Science Fiction Writers of America: Statement on BLM and Protests - samizdis
https://www.sfwa.org/2020/06/04/a-statement-from-sfwa-on-black-lives-matter-and-protests/
======
mellow2020
Golemiprague, you're shadowbanned, but you can watch the full 16 minutes of
this video to get a feeling for the tip of the iceberg of this issue:
[https://www.youtube.com/embed/Byk2axDVNHE](https://www.youtube.com/embed/Byk2axDVNHE)

[https://en.wikipedia.org/wiki/Killing_of_George_Floyd](https://en.wikipedia.org/wiki/Killing_of_George_Floyd)

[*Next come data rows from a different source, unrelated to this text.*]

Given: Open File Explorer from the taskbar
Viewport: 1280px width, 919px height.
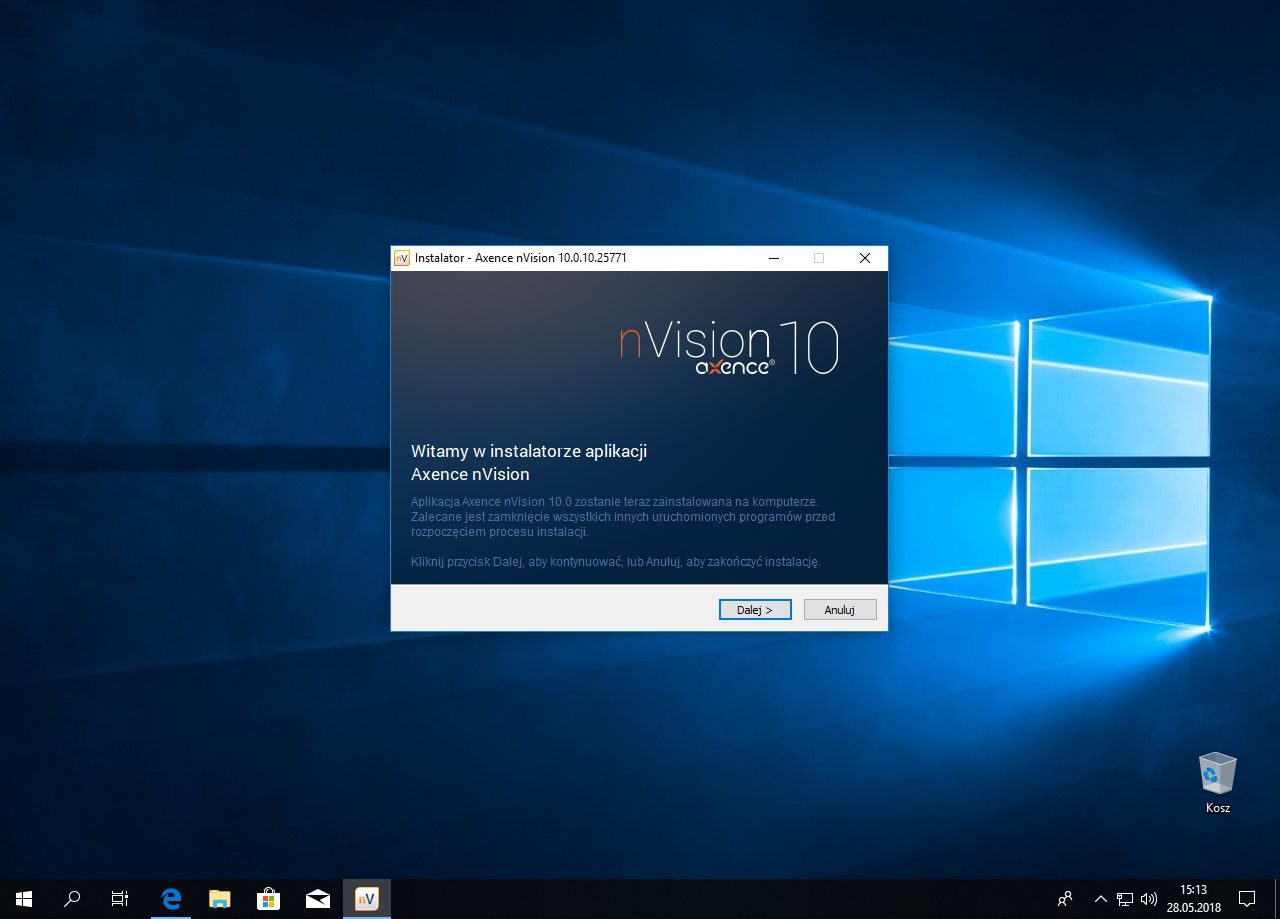Looking at the screenshot, I should pyautogui.click(x=219, y=898).
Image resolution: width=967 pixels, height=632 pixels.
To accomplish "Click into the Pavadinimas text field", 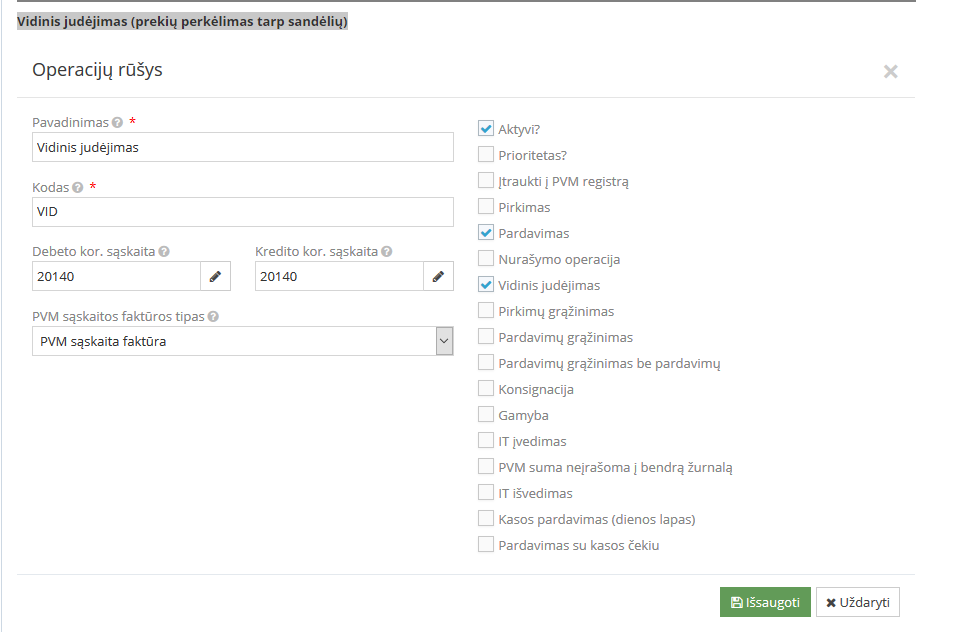I will 243,147.
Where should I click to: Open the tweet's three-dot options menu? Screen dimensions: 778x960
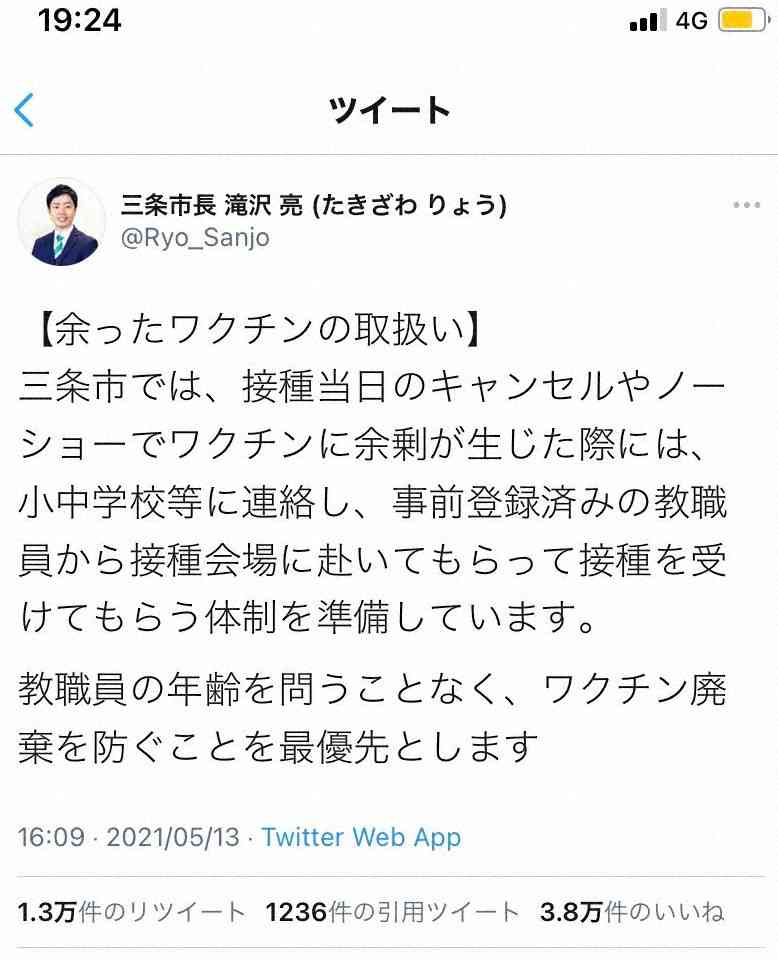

This isn't just "police brutality".

> Derek Chauvin, a white police officer, knelt on his neck for almost nine
> minutes while he was lying face down handcuffed on the street. Two other
> officers further restrained Floyd and a fourth officer prevented onlookers
> from intervening. Floyd, who was being arrested on suspicion of using a
> counterfeit bill at a nearby market, begged for his life, repeatedly telling
> officers "I can't breathe". During the final three minutes Floyd was
> motionless and had no pulse. While the onlookers repeatedly pleaded to let
> Floyd go, officers made no attempt to revive him, and Chauvin's knee
> remained on his neck even as emergency medical technicians attempted to
> treat him.

This is cold blooded murder by someone who thinks he should be untouchable.
Just like the wanton brutality you see in the video above emanates from such
people. Their pathology is one ingredient, the others are technology and
special privileges.

If you consider yourself an intellectual, someone who values ideas over raw
power and brutality, you must stand against it, simple as that. That's not
"getting crazy", that's having a backbone as well as intellectual integrity.
Unless you yourself would accept a boot to the neck as an argument against
anything you might say in any situation someone else might dislike what you
say, then you cannot be silent as others are treated this way. None of this
should even need saying.